14 DAY TRIAL // Websense Security Labs discovered a new spam campaign that encourages users to install a fake patch to remove some viruses from consumers' computers. Even if the systems are 100 percent clean, the email messages are entitled with the "Virus Detected", "Trojan Alert", "Worm Alert" or "Worm Activity Detected" messages. The security company believes the spammers represent the same group that distributed unsolicited email messages on July 4th. However, this new spam campaign encourages users to visit a dangerous website in order to check whether the browser contains security flaws or not.
If the web browser is vulnerable to attacks, the page automatically installs an infected file on users' computers. If not, a pop-up message appears and requires the consumers to manually download and install the file. "If your download does not start in approximately 15 seconds click here to download," the message says.

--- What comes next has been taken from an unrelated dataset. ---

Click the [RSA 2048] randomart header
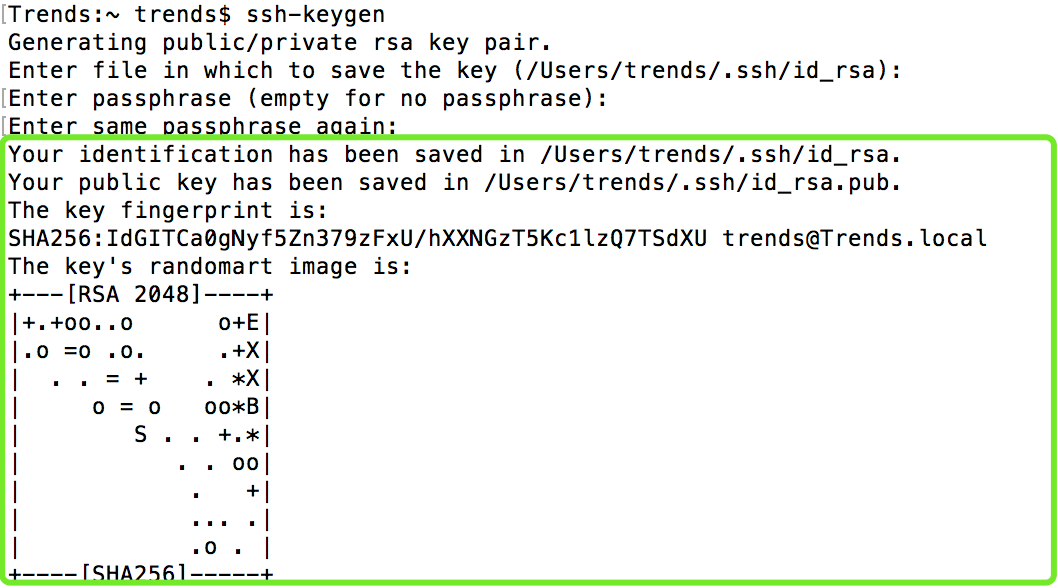The height and width of the screenshot is (588, 1058). [140, 295]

"Dear Customers, Our robot has detected an abnormal activity from your IP adress on sending e-mails. Probably it is connected with the last epidemic of a worm which does not have official patches at the moment. We recommed you to install this patch to remove worm files and stop email sending, otherwise your account will be blocked. Customer Support," the unsolicited email says.
As you can see, there are several spelling mistakes in the body of the email that show us the message is not as official as it pretends to be. "Assuming users are running vulnerable browsers, several files will be downloaded and run on there machines and Trojan Horses will be installed. As in the July 4th greeting card attacks there are several versions of the code that are being uploaded by the attackers in order to thwart detection," Websense mentioned in the security advisory.
As usual, you're advised to install a powerful antivirus solution and keep it up-to-date with the latest virus definitions.